#### [TEXTO PROPORCIONADO]

De los 3.000 libros, nada menos que 600 consisten en copias de un antiguo virus llamado LINE-1. No están juntos en la biblioteca, sino repartidos por todo el genoma. De hecho, un virus LINE-1 solo mide cuatro páginas, aunque son cuatro de las mejores páginas que ha escrito la evolución biológica en la historia del planeta. Contienen los genes necesarios para que el virus saque copias de sí mismo y salte a otros lugares del genoma. Ha perdido, sin embargo, los que en el pasado remoto le permitían construir un envoltorio de proteínas y formar así una partícula viral que infectaba a otras células y otros individuos. Por eso LINE-1 ya no es un virus de pleno derecho, sino un “transposón”, un pequeño paquete de genes que opera en el genoma de una sola célula, a veces saltando de sitio y otras veces sin necesidad siquiera de moverse.

El embarazo aumenta mucho la demanda de glóbulos rojos (o eritrocitos), las células repletas de hemoglobina que transportan el oxígeno por la sangre, para satisfacer las necesidades del feto y de la placenta. Acabamos de saber que el responsable de aumentar la producción de eritrocitos es LINE-1. El embarazo despierta a este y otros antiguos virus en el genoma de la mujer, el sistema inmune reacciona contra ellos y el resultado es que la producción de células de la sangre se dispara. Es algo que ocurre durante una infección viral convencional —los linfocitos, o glóbulos blancos, encarnan el sistema inmune—, pero en este caso se pone al servicio de las necesidades del embarazo al aumentar los eritrocitos, o glóbulos rojos. La evolución es oportunista. De otro modo nunca llegaría a tiempo de hacer nada útil.

Pero eso es solo lo más reciente. La investigación de los últimos años ha revelado que LINE-1 es también el responsable de mantener activas a las células progenitoras de las neuronas en el cerebro. Si este antiguo virus está demasiado inactivo, las células progenitoras dejan de dividirse y se convierten (se diferencian, en la jerga) en neuronas maduras que ya no pueden proliferar. El aumento de la actividad de LINE-1 refrena la diferenciación y mantiene así a las células progenitoras en proliferación activa. Este transposón, o antiguo virus, es por tanto esencial para que nuestro cerebro alcance el gran número de neuronas que le caracterizan. La actividad de los transposones también es alta durante las fases más tempranas del desarrollo, y todo indica que es necesaria para que las células madre embrionarias se mantengan en proliferación activa.

Las evidencias de que los transposones han tenido un papel fundamental en la evolución de los mamíferos, y más en concreto en la evolución humana, son aplastantes a estas alturas. Barbara McClintock, la gran genetista estadounidense que descubrió estos elementos móviles y sufrió décadas de ninguneo y censura académica por ello, debe estar revolviéndose en su tumba. Pero esta vez de placer.

#### [ENUNCIADO]
Según el texto sobre LINE-1, ¿qué papel cumple este antiguo virus durante el embarazo?

#### [MATERIAL PROPORCIONADO]
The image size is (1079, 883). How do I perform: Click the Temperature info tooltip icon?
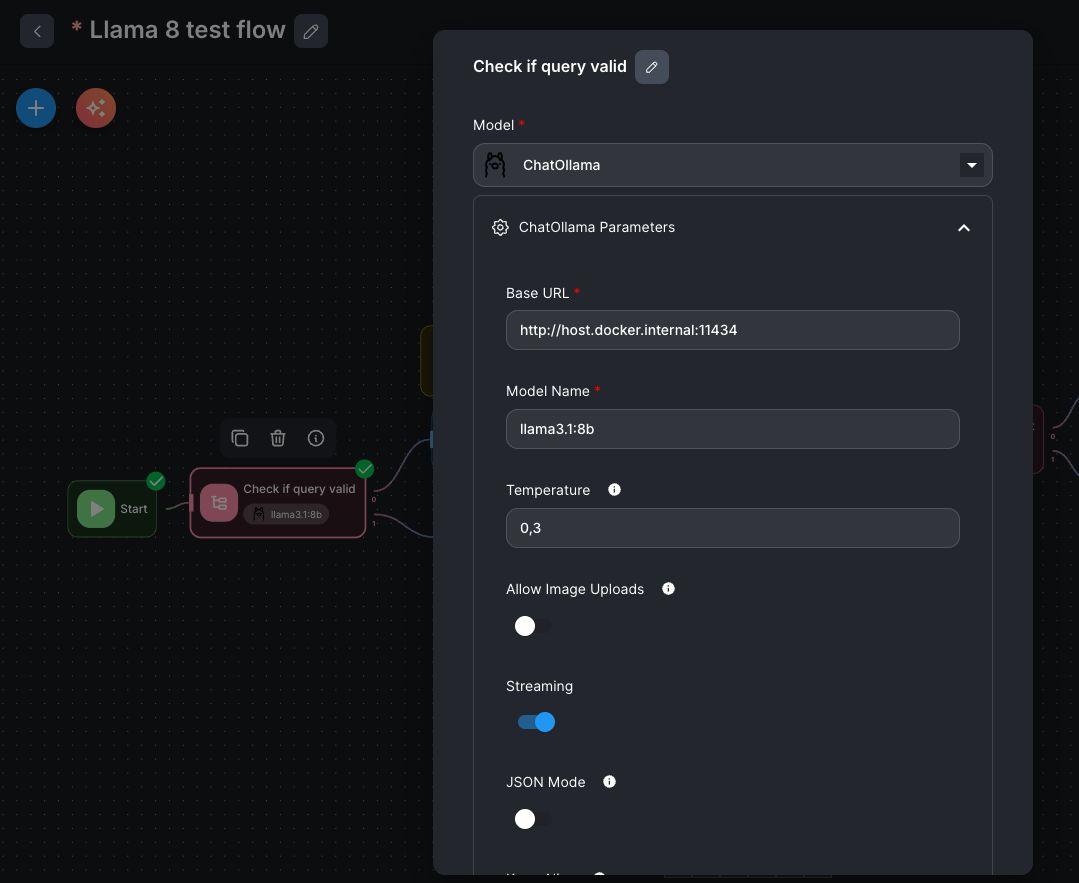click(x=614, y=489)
* * *
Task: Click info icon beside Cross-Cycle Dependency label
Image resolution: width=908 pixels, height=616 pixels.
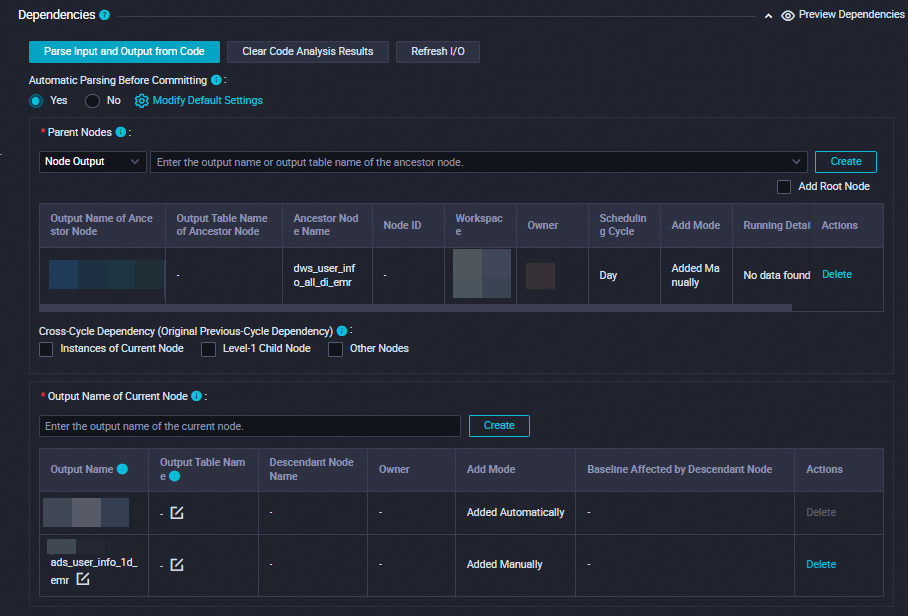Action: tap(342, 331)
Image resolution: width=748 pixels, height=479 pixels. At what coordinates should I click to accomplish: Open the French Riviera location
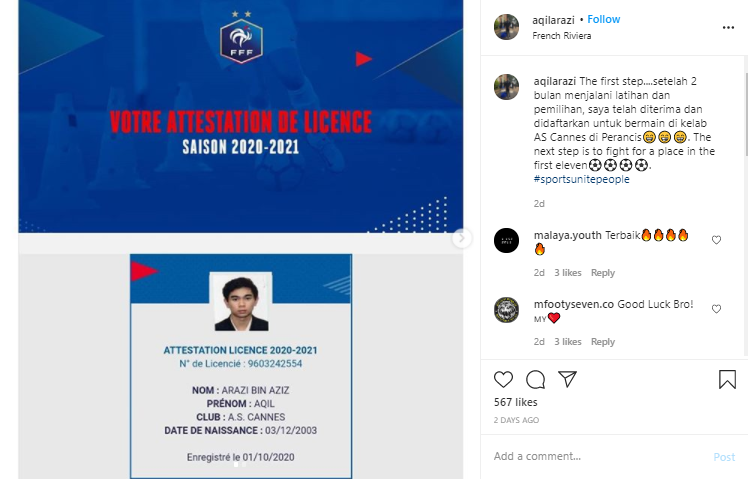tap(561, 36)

#### [SOLUCIÓN]
Es el responsable de aumentar la producción de eritrocitos, o glóbulos rojos.